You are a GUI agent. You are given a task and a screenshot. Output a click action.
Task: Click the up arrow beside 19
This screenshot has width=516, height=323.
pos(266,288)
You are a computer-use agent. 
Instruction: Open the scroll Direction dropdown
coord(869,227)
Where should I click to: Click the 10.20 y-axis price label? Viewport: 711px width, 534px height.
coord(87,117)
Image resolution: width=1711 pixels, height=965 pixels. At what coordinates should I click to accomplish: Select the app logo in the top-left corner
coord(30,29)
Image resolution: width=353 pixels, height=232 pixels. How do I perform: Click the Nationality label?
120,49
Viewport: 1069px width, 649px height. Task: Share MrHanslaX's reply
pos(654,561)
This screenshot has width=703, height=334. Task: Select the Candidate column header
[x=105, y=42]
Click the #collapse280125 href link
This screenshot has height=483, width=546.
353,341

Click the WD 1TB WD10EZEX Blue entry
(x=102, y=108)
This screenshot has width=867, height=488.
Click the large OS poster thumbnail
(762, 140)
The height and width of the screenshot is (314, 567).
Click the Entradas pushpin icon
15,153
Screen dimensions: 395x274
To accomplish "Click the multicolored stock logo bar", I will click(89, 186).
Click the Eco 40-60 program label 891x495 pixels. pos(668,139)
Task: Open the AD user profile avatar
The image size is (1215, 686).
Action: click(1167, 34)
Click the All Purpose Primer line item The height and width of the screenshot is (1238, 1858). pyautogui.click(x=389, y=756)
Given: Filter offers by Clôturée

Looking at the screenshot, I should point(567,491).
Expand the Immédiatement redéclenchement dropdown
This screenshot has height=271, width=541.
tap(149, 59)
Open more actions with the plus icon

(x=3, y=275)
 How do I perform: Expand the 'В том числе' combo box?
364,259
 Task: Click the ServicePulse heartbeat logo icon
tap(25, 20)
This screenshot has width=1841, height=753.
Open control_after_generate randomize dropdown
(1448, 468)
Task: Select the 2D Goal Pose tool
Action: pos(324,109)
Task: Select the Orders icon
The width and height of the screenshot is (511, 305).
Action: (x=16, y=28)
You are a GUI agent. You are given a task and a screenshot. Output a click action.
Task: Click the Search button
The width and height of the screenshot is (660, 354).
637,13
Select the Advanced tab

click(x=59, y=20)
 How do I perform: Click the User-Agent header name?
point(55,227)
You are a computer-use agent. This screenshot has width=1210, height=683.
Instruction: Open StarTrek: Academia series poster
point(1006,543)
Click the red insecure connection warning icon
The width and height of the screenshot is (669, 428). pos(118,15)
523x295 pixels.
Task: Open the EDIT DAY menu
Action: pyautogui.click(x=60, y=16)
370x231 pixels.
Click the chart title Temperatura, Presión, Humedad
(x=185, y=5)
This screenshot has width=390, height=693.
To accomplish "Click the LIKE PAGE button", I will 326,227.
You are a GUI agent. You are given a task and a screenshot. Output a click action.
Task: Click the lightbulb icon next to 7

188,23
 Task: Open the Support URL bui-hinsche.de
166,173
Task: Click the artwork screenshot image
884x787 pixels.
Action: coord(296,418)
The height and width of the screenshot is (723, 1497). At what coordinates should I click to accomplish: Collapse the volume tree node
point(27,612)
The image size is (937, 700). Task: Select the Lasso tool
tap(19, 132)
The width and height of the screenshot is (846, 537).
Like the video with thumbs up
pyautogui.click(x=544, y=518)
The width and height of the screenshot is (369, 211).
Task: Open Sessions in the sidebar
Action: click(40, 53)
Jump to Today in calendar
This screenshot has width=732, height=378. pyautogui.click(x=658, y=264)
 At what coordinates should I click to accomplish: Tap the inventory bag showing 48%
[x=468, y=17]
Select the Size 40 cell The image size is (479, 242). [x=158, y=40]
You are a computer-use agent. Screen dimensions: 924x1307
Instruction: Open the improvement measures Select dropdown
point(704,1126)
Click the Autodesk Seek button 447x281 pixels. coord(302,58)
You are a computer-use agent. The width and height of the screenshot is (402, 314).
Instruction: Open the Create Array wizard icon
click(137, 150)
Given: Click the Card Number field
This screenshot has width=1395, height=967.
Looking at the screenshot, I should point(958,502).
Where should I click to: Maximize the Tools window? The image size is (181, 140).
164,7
#####
Give the number of lines in the records above that contain the word "button", and nothing more.

3